• _YOUR GOAL_
In the records below, find the line containing "Where should I click to: Select" and repeat it and every line after it exactly, without pictures.

• _DATA SHOWN_

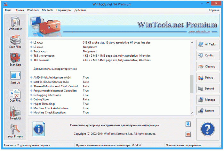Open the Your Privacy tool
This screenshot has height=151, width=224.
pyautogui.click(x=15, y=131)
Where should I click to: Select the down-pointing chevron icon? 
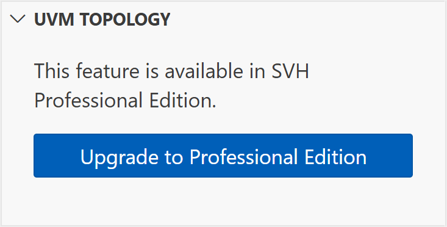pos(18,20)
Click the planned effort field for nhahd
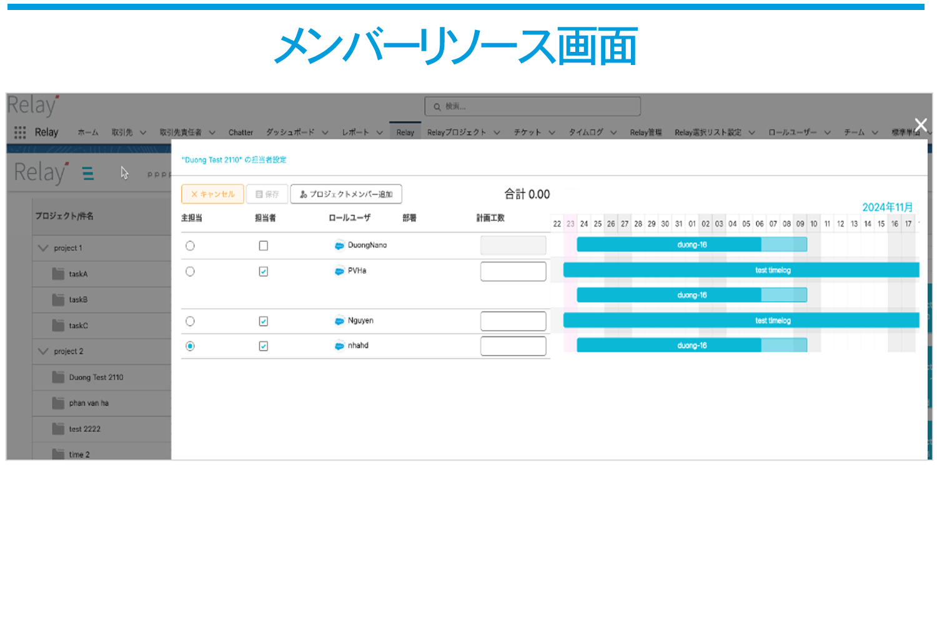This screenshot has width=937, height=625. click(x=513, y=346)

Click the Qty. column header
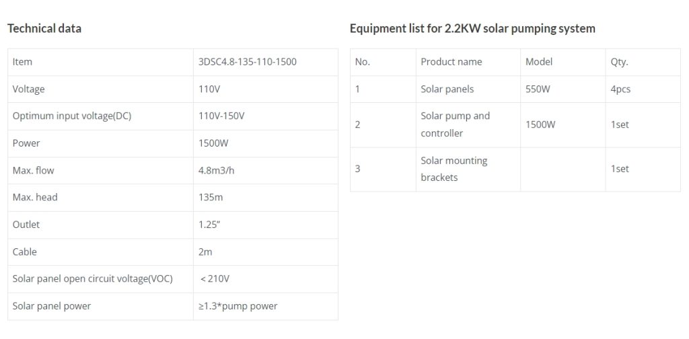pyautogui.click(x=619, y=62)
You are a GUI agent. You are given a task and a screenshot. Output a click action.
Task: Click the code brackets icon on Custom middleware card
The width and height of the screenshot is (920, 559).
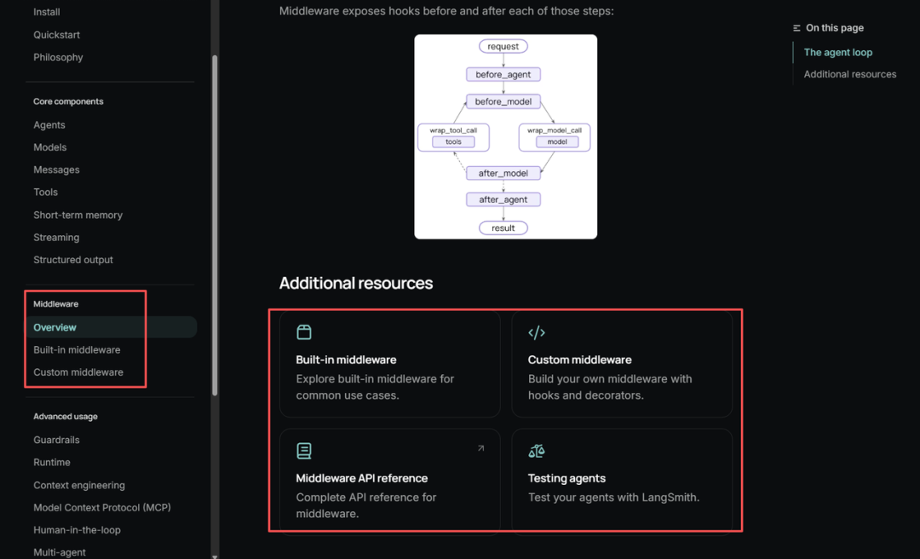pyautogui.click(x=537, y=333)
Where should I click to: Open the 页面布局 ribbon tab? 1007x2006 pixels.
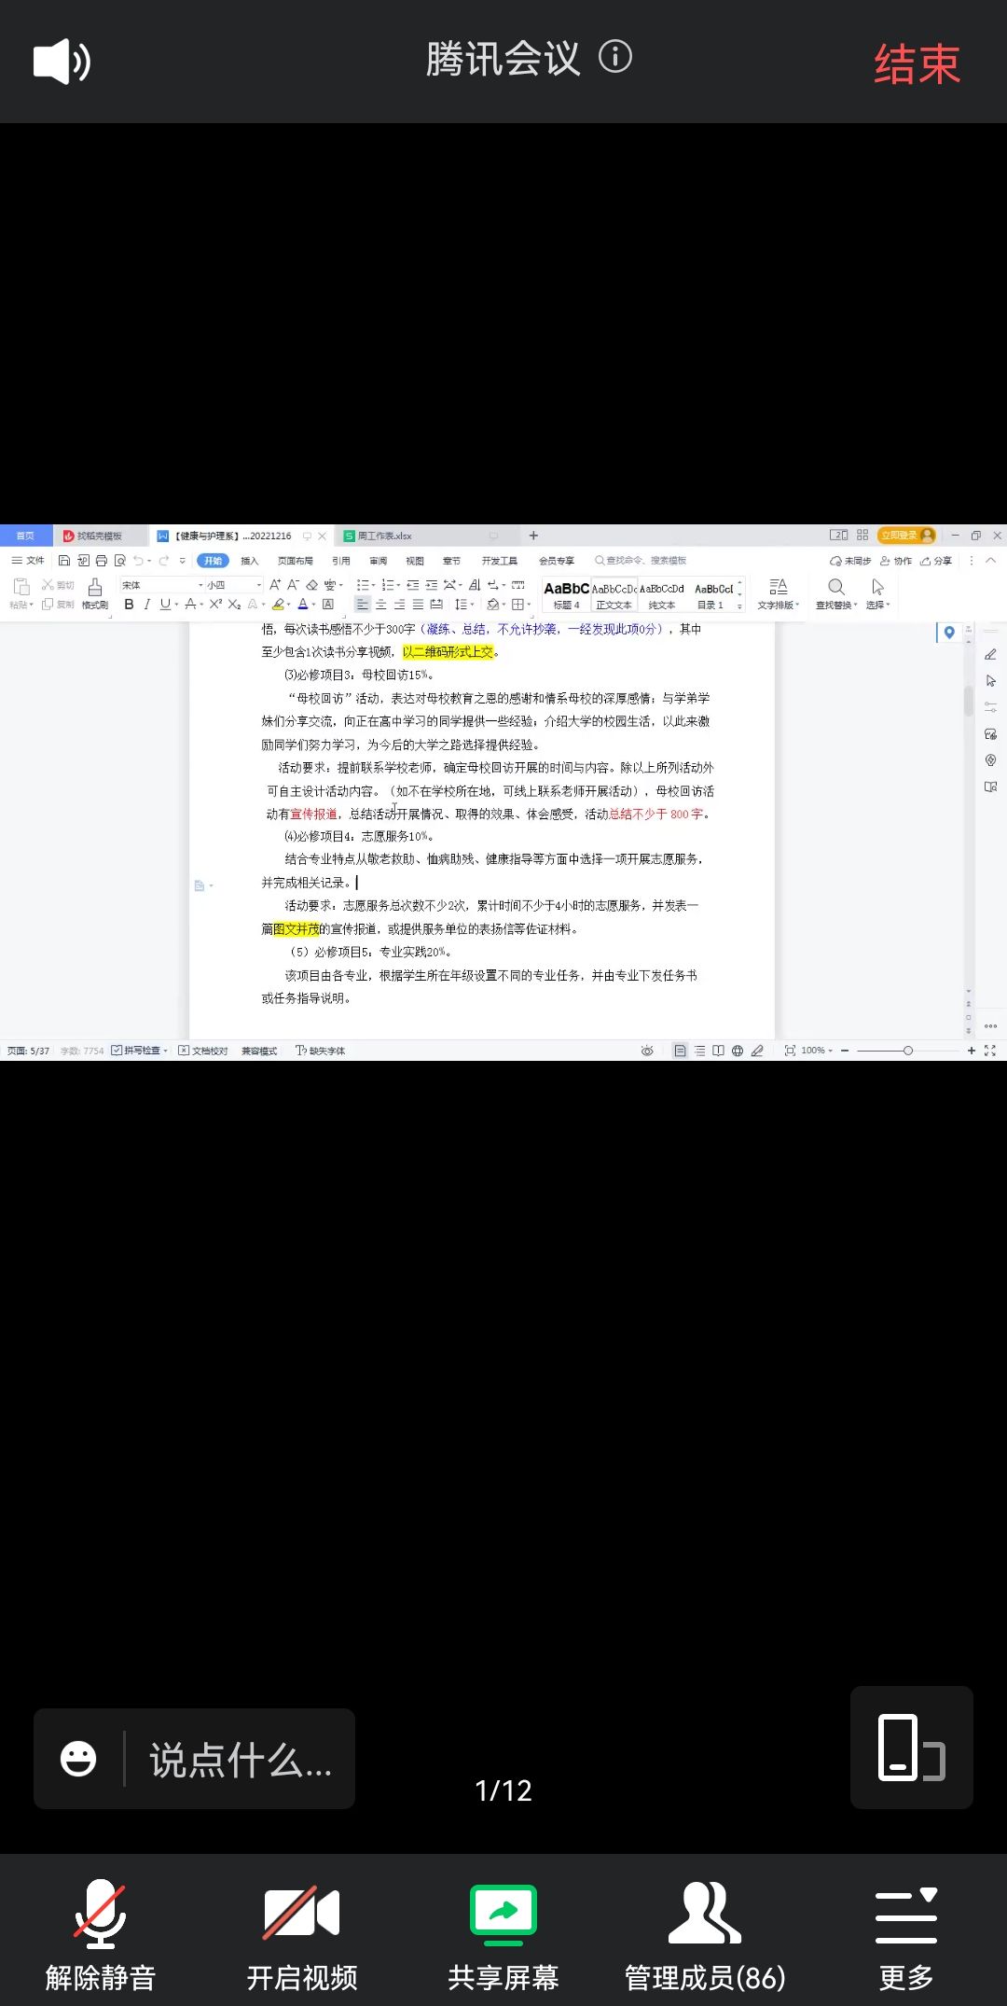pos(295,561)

• _ANSWER TO THIS PROBLEM_
Where should I click to: Select the down-pointing chevron icon? 
pos(18,20)
Click the planned effort field for nhahd
This screenshot has width=937, height=625. click(x=513, y=346)

Click the Qty. column header
pyautogui.click(x=619, y=62)
You are a GUI agent. You are given a task and a screenshot. Output a click action.
Task: Click the code brackets icon on Custom middleware card
The width and height of the screenshot is (920, 559).
pyautogui.click(x=537, y=333)
Where should I click to: Open the 页面布局 ribbon tab? 1007x2006 pixels.
pos(295,561)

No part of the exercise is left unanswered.